Rootmv with large ntuple from DataFrame Snapshot fails to move

RENATO_QUAGLIANI · March 31, 2020, 6:11pm

Dear all
I am using RDataFrame.Snapshot() without any specific SnapshotOption.
If hte outputFile is storing 1 single instance of DecayTuple rootmv works out of the box.
When multiple DecayTree are stored for example like this :

Attaching file TupleProcess_tmp.root as _file0...
(TFile *) 0x2f168c0
root [1] .ls
TFile**         TupleProcess_tmp.root
 TFile*         TupleProcess_tmp.root
  KEY: TTree    DecayTuple;36   DecayTuple
  KEY: TTree    DecayTuple;35   DecayTuple

When i call rootmv TupleProcess_tmp.root:DecayTuple Target.root
I get this following message :

WARNING: Several versions of 'DecayTuple' are present in 'TupleProcess_tmp.root'. Only the most recent will be considered.

The exit_code is 0, but when looking to where the new tuple should be, nothing is present.
Funny enough, if the tuple i consider for rootmv is much smaller and has only 1 key, it works.
I am failing to understand if the problem arise from the snapshot itself and how the TTree gets written or if it’s rootmv which has limited capabilities and fails in some cases.
To bypass the problem i wrote a custom TTree move function.

Thanks for any help
Renato

Please read tips for efficient and successful posting and posting code

ROOT Version: 6.18/04
Platform: centos7-gcc8
Compiler: Not Provided

eguiraud · March 31, 2020, 8:40pm

Hi,
this is a problem in rootmv, possibly a duplicate of https://sft.its.cern.ch/jira/browse/ROOT-10599 , but not sure (and in rootmv instead of rootls).

Can you open a jira ticket please?

Cheers,
Enrico

RENATO_QUAGLIANI · April 1, 2020, 11:48am

Opened, and also a pull request.

I do have a question/suggestion for RDataFrame Snapshot.
Since the “last” cycle writing can be achieved with :

    newfile.Write(0, TObject::kOverwrite);

Would it be easy to update the RDataFrame Snapshot to just save always the last cycle ( i.e the one with the whole set of entries ) ttree , or have a RSnapshotOption for it ?
Otherwise, is there a ROOT global flag which avoids the previous to the last cycle to be saved ?

eguiraud · April 1, 2020, 12:08pm

Hi,
thanks you for the ticket, and I’ll take a look at the pull request asap, thanks a lot!

About your last question, I am not sure I understand.
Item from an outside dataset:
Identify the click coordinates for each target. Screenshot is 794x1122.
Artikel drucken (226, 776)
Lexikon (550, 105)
Namecycles are “partial” saves of the metadata of large TTrees: they are there so that if the program crashes mid-execution, most of the data that has been written can still be recovered. Tools dealing with ROOT files should know to always take the last namecycle unless explicitly instructed otherwise. So I am not sure what feature you’re asking for: that Snapshot deletes all previous namecycles when it’s done? Why would this be useful?

Cheers,
Enrico

RENATO_QUAGLIANI · April 1, 2020, 12:25pm

I asked because after i have run a Snapshot() operation i see on the TFile output :

DecayTree;2
DecayTree;1

while i would like to see only DecayTree;2 when i run Snapshot() or have an option inside Snapshot() which forces this to happen. If the file is corrupted and not all entries are available i anyway have to re-run the jobs, that’s why I asked and i would need something like that.
Infact, I have never experienced issues using ROOT “Get(” but i would like just to be able to run a Snapshot without having multiple cycles visible on the final file.
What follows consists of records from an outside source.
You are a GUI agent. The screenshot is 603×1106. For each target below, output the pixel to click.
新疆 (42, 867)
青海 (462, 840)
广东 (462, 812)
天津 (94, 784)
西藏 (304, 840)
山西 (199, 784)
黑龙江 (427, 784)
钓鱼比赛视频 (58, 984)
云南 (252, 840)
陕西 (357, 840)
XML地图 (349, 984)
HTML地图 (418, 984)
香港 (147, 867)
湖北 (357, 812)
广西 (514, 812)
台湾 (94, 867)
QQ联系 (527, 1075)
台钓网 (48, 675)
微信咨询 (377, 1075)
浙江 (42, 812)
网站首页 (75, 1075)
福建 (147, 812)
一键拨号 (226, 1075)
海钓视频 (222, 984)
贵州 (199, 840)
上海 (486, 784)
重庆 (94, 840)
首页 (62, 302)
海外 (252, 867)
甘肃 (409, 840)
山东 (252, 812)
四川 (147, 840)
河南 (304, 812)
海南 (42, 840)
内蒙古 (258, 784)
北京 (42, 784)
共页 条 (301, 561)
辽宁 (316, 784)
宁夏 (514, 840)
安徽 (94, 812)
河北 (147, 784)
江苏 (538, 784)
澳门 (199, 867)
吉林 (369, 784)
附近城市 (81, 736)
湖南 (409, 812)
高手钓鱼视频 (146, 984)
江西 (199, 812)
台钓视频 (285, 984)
eguiraud · April 1, 2020, 12:27pm

I see but what is the issue with having multiple namecycles?

RENATO_QUAGLIANI · April 1, 2020, 12:32pm

atm none, one issue is that until a next ROOT release i cannot run rootmv, rootcp after having done multiple snapshots and merge all to a file or only part of TFiles. ( so i was looking for an already existing Snapshot options which can avoid multiple cycles to be present on the final snapshot )
Plus in my analysis some modules uses root_numpy, uproot and some other python approaches to load TTrees and since some of them are not directly supported and maintained, i just want to be sure I always have for my processed ntuples 1 single cycle so all entries are always used. This can be a useless thing, but i want to to avoid any unwanted behaviour in other modules ( without the necessity of updating all our code base ) we have in the analysis.
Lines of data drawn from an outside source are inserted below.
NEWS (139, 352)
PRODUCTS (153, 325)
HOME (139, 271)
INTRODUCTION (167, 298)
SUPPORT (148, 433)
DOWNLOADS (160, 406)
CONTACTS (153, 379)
eguiraud · April 1, 2020, 12:41pm

The Snapshot feature would also only be available starting next release, just like the rootmv/rootls fixes (actually, the fixes will be backported to the next patch releases, while the feature would not). Namecycles, for better or worse, have always been part of ROOT’s behavior. Tools like uproot and root_numpy have to support them (and I am quite sure they do).

eguiraud · April 1, 2020, 1:02pm

P.S. as a workaround, I think rootcp only copies the last namecycle so you can extract it like that if you ever need to

system · April 15, 2020, 1:13pm

This topic was automatically closed 14 days after the last reply. New replies are no longer allowed.